Soapstone, or Soaprock Steatite Enlarge
July 1. 1807. Publish’d by Ja.s Sowerby. London.
British Mineralogy
Silex steatites

Soapstone, or Soaprock Steatite

  • Class 2. Earths.
  • Order 1. Homogeneous.
  • Gen. 4. Silex.
  • Spec. 13. Steatites.
  • Div. 3. Amorphous.

Steatite, commonly called Soaprock, is found in Norway and China, as also at Portsoy in Scotland, and at the Lizard Point in Cornwall. It is found of a fine waxy white like white hard soap or Windsor soap, and feels so similar to the touch as naturally to assume that name. It is occasionally coloured yellow, often so as to resemble common yellow bee’s wax; it is also occasionally dendritically coloured with Iron Ochre or Manganese, from light yellow, light gray, Sec. to red or crimson, as figured. The whitest is of course preferred in Porcelain, for which it is often used. It is found of various degrees of hardness, from such as is easily scraped by the fingernail to such as can scarcely be scratched by a pin. It, however, hardens in the fire, according to the time of exposure, until it will scratch glass like Quartz; the more transparent becomes opaque, and if polished before putting into the lire will retain the polish after heating. The coloured varieties are affected by heat according to what the colouring matter may be, I suspect that this may be the Hoa-che of the Chinese, which has superseded the Kaolin; but so far as I have seen they do not understand it so well, although the china made from it is said to be better in some respects, I believe it is better understood in England.
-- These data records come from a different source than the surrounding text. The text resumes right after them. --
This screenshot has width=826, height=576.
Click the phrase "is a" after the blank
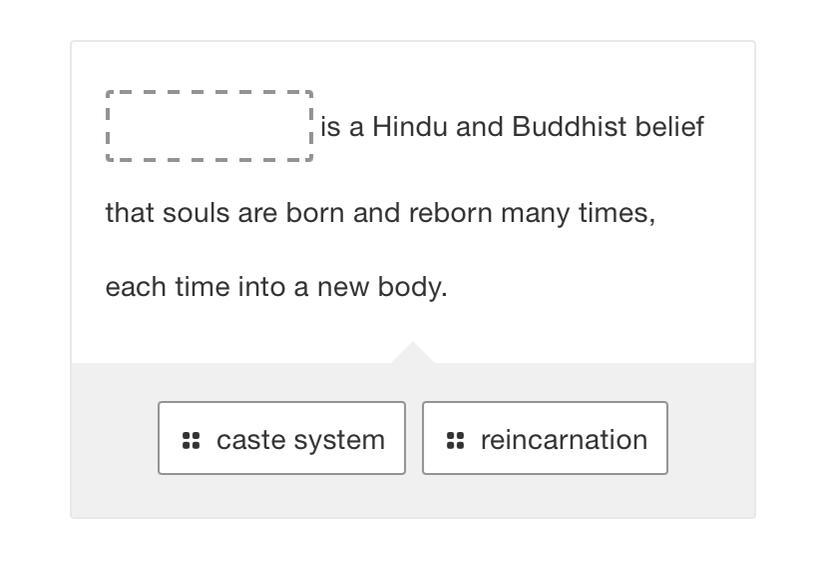(x=340, y=127)
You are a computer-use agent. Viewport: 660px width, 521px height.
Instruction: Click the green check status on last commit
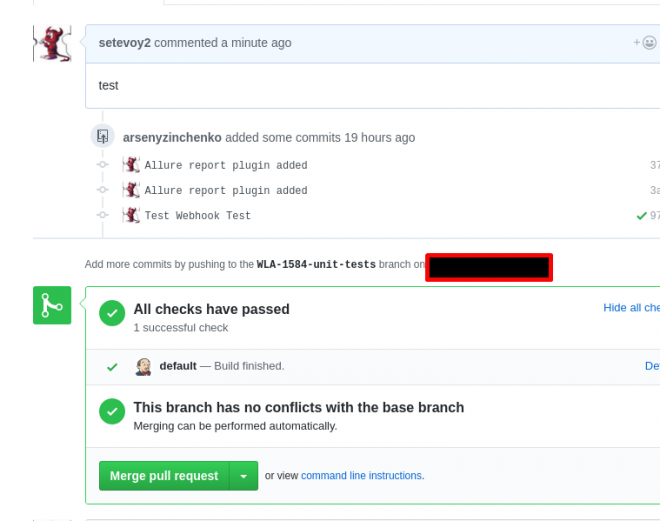(x=642, y=215)
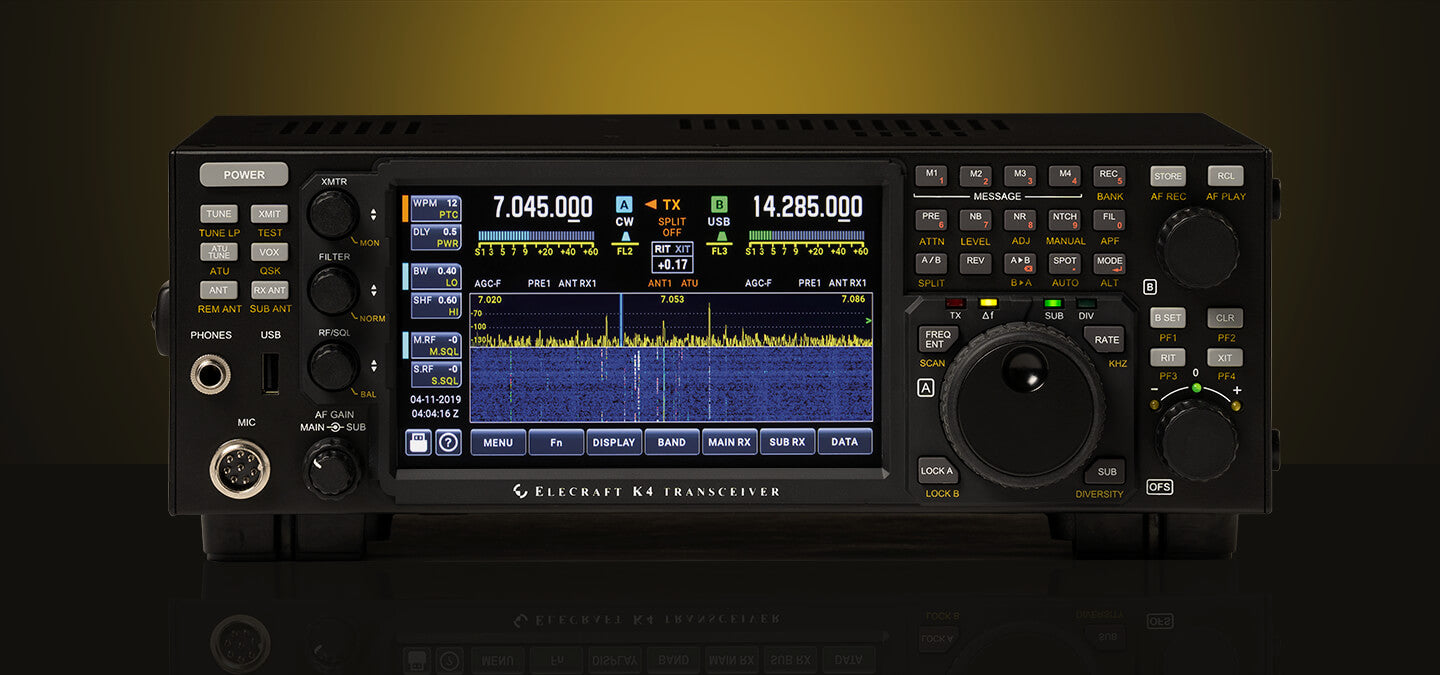Image resolution: width=1440 pixels, height=675 pixels.
Task: Tap the FL3 filter icon under VFO B
Action: 718,250
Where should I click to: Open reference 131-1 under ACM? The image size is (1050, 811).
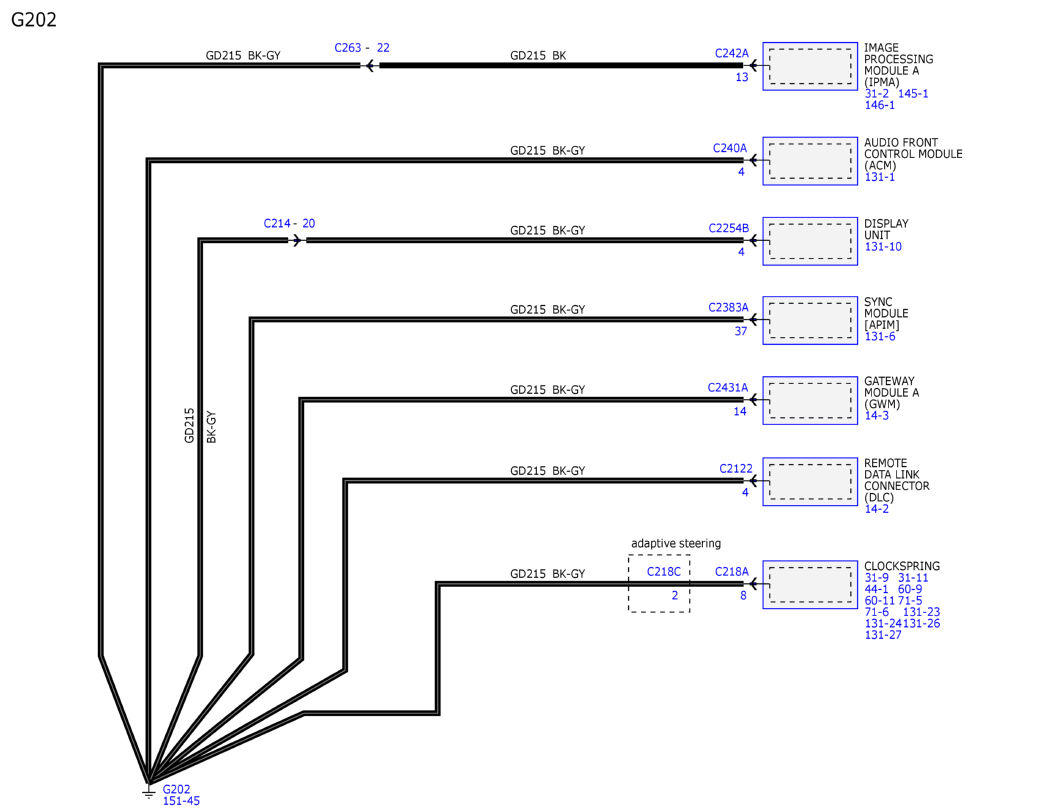(879, 177)
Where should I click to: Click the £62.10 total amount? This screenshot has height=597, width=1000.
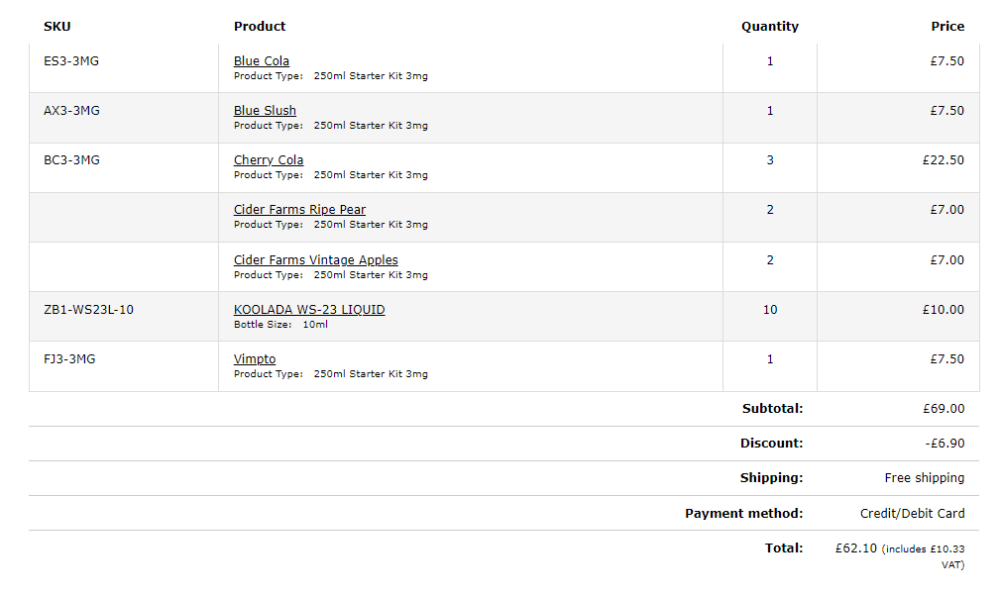857,548
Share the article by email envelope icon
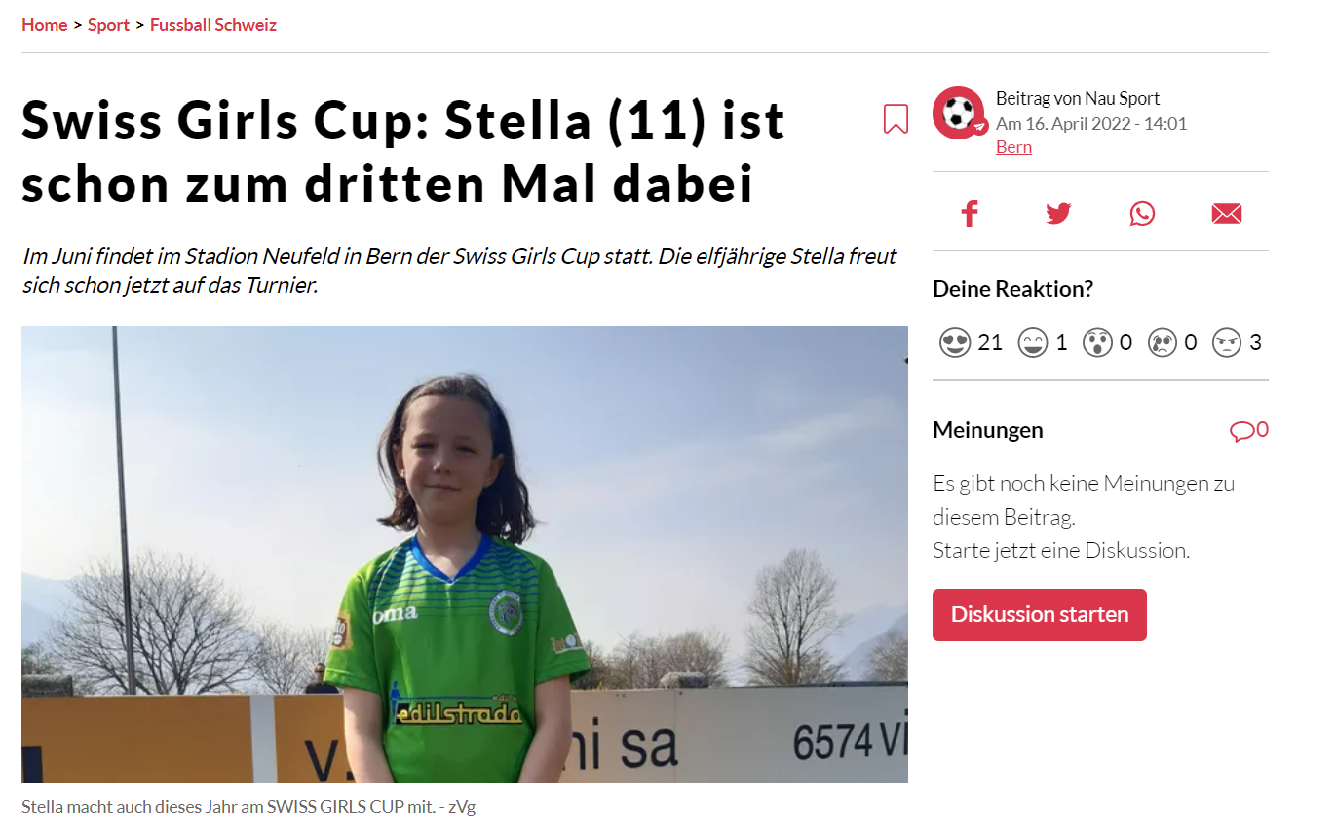The width and height of the screenshot is (1335, 821). point(1226,213)
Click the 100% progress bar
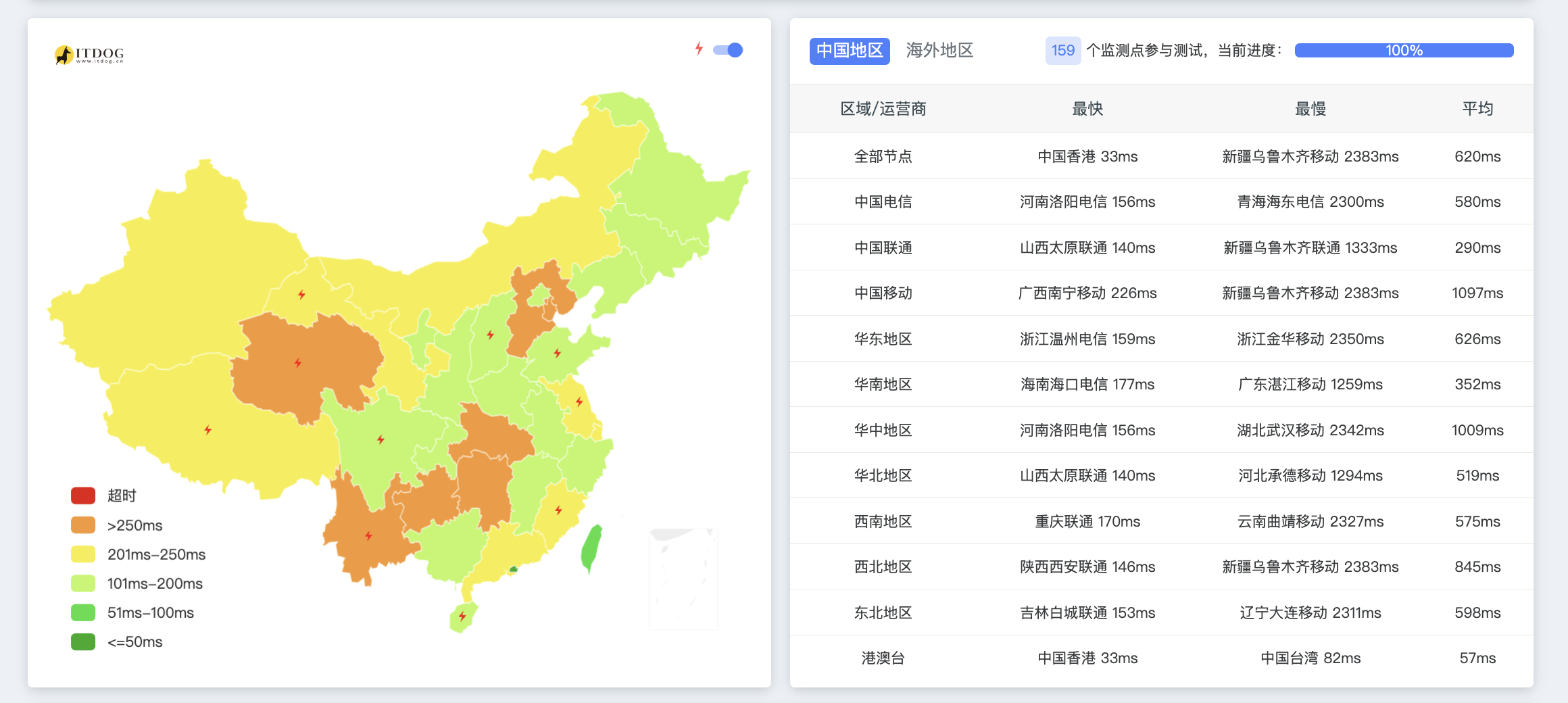This screenshot has width=1568, height=703. coord(1404,51)
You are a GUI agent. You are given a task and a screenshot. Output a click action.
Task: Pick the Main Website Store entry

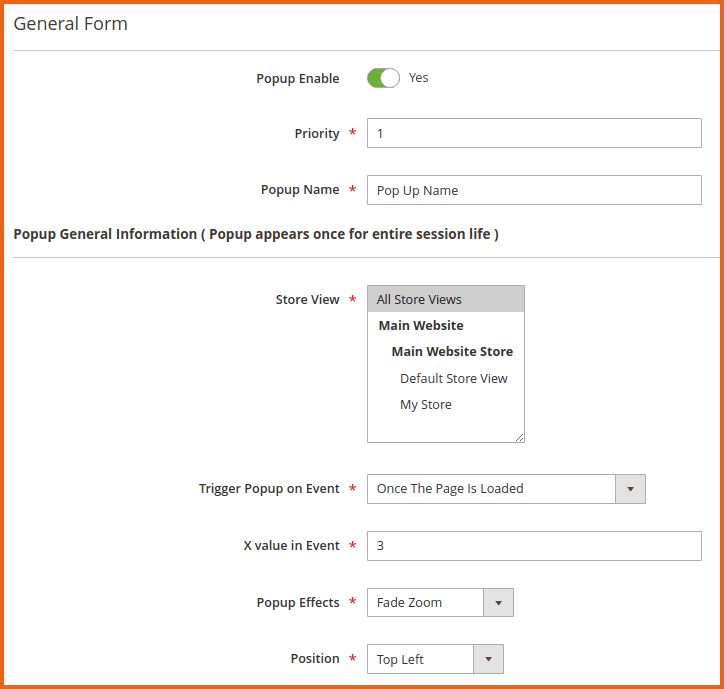coord(452,351)
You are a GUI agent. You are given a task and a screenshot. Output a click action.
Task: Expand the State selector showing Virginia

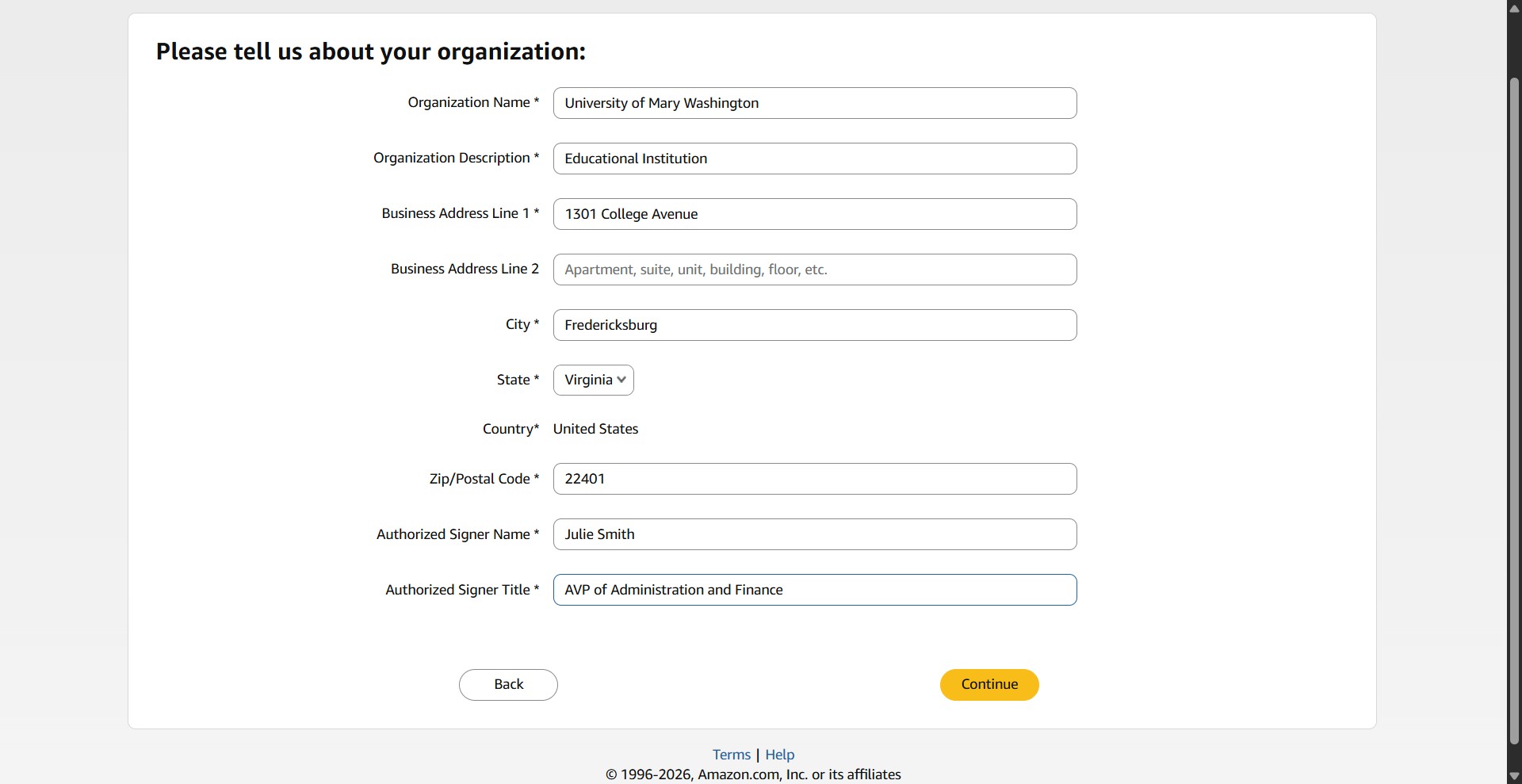click(x=592, y=380)
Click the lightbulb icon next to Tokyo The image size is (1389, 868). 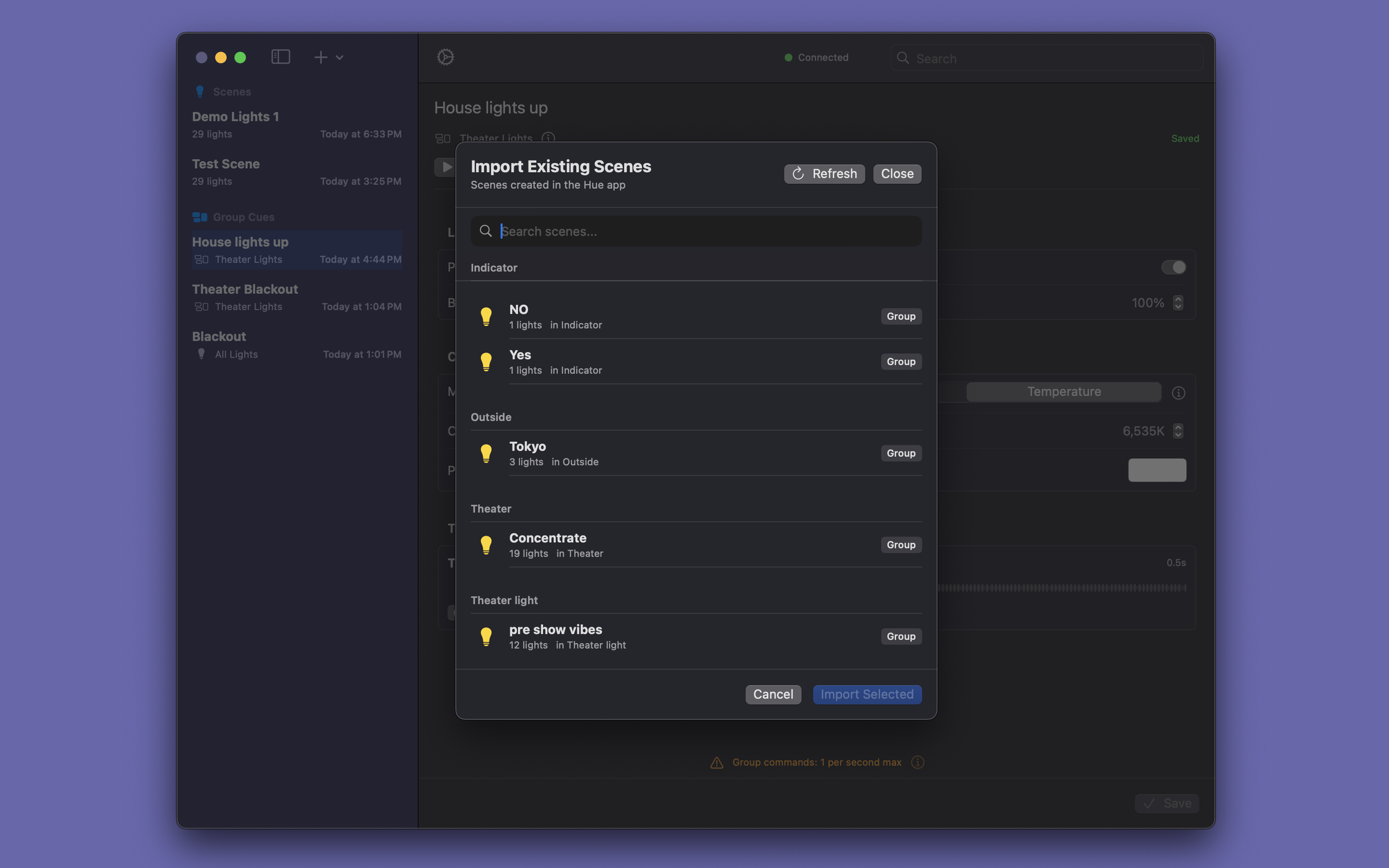(x=486, y=453)
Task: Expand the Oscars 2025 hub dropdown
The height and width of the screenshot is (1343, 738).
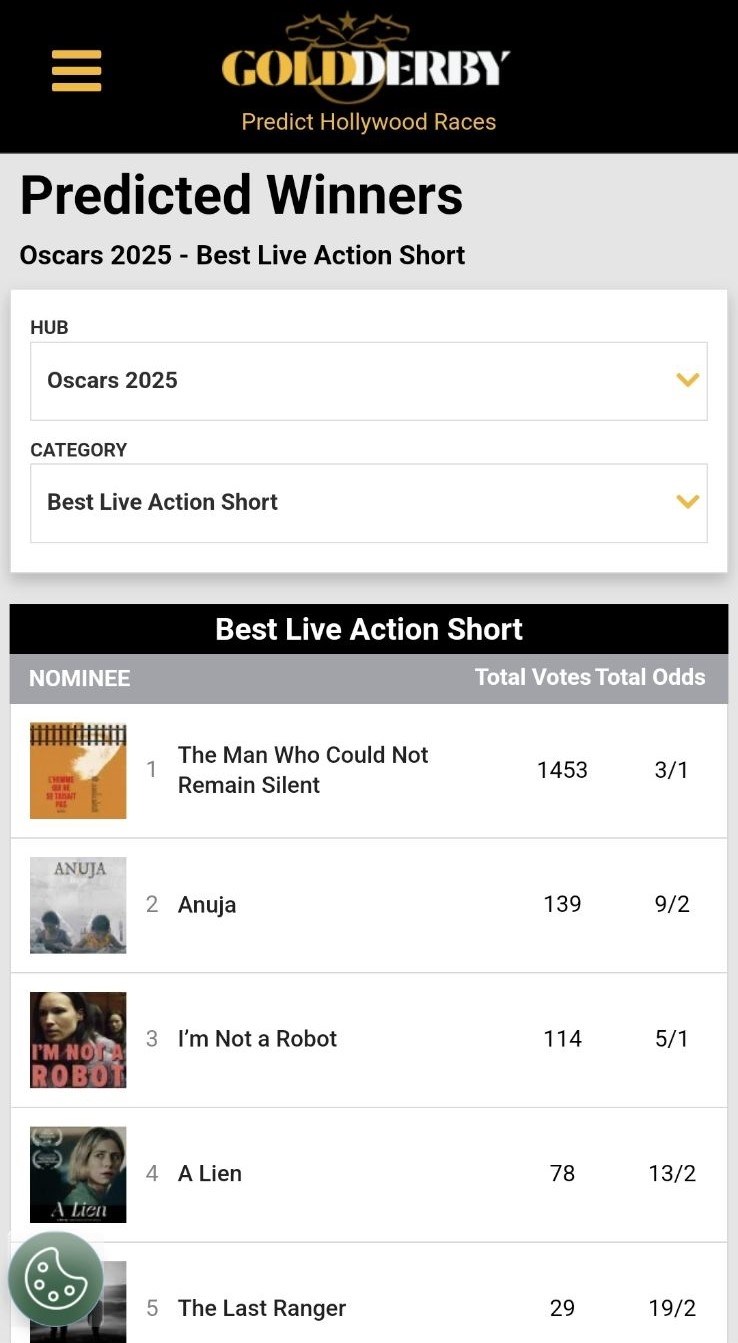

It may be chosen so as to be cut easily into any form, and the Chinese use some varieties for carving figures and very delicate fret-work . The softest might serve this purpose as well as the hardest sorts, and either might be hardened afterwards by heat.

The upper kind comes from the Lizard Point in Cornwall, and is found in veins in the Serpentine Rock. The lower piece is extraordinary for the strata of colours, which perhaps are as vivid, and distinct, as will ever be found in this substance. I have another specimen, by favour of my friend the Rev. H. Davies, with Magnetic Iron in it in a small quantity.